Copy the listing below line for line, starting at its first line and ending with the line that has "You are a computer-use agent. Viewport: 737px" in it. Add nothing.
═════ Exercise data ═════
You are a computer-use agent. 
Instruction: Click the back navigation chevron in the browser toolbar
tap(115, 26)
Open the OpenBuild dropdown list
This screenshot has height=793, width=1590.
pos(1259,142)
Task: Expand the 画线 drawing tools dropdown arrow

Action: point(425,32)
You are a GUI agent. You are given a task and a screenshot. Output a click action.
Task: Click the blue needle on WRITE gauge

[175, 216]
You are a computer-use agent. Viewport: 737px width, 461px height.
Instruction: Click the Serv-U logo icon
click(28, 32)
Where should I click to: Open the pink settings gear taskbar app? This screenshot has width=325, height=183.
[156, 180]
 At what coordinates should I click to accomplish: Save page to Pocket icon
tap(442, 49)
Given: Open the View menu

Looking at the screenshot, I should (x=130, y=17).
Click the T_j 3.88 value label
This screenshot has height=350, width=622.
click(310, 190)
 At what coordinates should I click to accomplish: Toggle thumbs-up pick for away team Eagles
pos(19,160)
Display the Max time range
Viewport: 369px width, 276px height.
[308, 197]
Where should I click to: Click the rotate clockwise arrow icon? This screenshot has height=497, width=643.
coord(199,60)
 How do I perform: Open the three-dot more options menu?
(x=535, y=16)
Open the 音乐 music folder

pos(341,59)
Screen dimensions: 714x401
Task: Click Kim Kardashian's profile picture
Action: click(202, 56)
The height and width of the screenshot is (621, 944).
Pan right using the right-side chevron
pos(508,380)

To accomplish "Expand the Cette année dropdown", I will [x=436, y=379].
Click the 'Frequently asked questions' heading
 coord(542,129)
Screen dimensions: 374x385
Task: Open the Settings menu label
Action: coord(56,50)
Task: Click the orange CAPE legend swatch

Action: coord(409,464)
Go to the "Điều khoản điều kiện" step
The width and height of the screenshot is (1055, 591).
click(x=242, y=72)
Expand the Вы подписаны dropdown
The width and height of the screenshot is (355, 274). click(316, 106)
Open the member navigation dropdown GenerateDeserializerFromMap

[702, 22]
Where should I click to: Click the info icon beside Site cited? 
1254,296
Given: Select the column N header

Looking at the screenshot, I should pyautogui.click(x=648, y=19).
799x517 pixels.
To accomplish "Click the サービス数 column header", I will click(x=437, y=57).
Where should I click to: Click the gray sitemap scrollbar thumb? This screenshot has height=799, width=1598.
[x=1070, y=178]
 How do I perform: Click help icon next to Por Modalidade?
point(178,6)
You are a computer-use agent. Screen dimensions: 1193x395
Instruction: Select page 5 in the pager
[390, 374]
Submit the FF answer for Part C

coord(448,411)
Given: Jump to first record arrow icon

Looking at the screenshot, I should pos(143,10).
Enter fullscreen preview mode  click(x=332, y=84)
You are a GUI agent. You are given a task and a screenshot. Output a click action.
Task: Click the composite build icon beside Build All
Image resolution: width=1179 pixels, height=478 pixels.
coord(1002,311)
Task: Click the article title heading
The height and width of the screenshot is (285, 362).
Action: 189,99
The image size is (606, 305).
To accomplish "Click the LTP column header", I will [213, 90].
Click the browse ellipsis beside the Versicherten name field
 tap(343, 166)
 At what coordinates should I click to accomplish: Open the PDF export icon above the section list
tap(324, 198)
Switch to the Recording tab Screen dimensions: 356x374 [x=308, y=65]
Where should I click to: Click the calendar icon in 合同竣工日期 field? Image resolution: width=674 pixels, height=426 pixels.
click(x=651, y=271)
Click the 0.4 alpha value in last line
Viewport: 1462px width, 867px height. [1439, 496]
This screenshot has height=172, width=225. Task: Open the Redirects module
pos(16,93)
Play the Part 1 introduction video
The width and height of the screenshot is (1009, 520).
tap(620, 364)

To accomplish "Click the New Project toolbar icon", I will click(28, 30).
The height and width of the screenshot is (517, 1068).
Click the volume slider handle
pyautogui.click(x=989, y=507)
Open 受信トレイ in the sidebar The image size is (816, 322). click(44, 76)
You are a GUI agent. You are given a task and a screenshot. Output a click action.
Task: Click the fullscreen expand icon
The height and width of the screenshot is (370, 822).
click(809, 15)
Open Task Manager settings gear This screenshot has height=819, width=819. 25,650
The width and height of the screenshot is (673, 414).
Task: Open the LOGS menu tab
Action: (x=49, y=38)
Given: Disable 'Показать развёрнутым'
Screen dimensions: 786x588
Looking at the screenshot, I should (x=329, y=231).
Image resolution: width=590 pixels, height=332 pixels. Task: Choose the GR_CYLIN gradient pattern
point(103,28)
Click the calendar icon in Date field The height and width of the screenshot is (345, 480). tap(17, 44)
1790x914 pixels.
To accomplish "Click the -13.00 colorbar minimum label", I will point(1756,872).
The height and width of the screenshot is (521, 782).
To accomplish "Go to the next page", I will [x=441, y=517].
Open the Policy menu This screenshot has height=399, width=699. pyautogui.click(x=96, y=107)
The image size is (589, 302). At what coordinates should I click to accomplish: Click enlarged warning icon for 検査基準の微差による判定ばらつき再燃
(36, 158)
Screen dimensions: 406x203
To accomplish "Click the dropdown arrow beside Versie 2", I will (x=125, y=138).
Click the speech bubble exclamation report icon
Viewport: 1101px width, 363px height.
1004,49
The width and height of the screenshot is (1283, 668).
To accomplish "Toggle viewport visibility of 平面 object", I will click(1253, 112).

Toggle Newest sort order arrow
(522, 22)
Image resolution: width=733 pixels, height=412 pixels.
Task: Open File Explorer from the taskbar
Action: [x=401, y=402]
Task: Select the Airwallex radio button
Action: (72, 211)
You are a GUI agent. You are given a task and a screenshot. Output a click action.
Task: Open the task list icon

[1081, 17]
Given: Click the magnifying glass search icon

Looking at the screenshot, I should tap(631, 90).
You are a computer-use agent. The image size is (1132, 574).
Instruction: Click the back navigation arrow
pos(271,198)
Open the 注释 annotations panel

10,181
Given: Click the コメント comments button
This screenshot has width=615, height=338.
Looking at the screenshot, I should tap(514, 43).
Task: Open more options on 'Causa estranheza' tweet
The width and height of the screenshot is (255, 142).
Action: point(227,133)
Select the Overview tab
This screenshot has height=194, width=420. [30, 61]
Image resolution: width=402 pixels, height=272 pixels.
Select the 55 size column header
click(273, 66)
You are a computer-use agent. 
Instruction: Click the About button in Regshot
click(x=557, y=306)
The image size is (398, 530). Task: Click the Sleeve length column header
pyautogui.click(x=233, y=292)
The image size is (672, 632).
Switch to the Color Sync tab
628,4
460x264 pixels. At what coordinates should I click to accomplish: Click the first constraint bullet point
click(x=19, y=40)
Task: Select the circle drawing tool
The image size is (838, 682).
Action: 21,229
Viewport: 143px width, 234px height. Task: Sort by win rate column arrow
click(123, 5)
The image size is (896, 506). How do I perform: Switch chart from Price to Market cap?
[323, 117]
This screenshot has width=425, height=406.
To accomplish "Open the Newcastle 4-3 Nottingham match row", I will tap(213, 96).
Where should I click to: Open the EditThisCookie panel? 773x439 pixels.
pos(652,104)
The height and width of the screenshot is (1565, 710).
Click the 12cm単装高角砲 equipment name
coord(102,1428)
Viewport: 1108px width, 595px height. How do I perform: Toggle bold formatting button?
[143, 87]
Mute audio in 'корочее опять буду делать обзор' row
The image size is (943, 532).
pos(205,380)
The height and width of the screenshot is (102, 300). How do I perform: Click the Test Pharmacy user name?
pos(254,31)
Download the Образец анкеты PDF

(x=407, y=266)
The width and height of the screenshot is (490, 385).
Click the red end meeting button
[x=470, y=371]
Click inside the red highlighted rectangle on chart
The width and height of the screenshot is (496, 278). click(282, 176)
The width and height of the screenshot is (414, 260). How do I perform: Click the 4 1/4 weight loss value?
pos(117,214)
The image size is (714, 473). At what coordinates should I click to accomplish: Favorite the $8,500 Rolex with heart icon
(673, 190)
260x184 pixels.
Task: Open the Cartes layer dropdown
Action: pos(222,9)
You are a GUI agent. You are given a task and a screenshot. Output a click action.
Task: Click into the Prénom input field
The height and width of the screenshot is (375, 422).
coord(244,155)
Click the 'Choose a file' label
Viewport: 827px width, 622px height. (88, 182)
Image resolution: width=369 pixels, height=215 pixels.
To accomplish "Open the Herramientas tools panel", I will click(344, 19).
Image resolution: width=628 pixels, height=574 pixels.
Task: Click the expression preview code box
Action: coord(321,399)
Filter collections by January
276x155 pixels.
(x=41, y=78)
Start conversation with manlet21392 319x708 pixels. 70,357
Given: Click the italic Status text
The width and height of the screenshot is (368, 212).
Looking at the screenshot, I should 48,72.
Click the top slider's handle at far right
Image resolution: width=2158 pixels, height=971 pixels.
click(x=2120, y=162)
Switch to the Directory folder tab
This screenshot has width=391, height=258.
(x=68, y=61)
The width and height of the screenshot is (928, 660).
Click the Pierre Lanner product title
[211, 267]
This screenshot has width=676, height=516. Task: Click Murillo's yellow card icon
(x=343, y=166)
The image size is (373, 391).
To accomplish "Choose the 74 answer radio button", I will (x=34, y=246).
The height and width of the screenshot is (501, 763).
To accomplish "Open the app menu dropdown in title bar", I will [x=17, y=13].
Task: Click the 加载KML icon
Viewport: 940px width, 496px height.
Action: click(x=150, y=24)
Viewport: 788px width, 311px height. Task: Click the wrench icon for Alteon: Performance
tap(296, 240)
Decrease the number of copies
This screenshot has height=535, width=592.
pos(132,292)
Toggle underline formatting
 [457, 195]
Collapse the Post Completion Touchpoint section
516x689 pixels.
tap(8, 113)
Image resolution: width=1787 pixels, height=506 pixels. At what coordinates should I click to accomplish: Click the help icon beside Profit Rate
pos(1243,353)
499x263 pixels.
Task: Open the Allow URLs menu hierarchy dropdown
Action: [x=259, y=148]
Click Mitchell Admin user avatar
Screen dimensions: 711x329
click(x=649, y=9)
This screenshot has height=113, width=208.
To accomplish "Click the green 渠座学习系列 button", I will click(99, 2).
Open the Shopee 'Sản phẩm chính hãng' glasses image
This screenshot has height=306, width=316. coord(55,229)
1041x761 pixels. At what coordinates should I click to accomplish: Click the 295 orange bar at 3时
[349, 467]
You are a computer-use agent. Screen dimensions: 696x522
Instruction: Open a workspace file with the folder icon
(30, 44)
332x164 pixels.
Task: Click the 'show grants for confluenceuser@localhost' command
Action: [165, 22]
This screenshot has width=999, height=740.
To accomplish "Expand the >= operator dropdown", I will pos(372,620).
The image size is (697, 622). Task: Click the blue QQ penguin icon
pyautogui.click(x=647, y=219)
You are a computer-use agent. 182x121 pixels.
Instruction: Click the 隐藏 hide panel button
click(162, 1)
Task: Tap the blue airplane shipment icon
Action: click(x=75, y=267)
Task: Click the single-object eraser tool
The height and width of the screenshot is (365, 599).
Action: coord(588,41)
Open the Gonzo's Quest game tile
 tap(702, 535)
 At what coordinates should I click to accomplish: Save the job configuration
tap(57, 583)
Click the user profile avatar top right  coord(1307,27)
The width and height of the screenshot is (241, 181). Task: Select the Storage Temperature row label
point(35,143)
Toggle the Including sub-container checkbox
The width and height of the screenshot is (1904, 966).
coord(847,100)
═════
__Exercise solution__
You are a computer-use agent. 
Instruction: Click the back navigation chevron in the browser toolbar
tap(115, 26)
Open the OpenBuild dropdown list
This screenshot has height=793, width=1590.
pos(1259,142)
Task: Expand the 画线 drawing tools dropdown arrow

Action: point(425,32)
You are a GUI agent. You are given a task and a screenshot. Output a click action.
Task: Click the blue needle on WRITE gauge

[175, 216]
You are a computer-use agent. Viewport: 737px width, 461px height.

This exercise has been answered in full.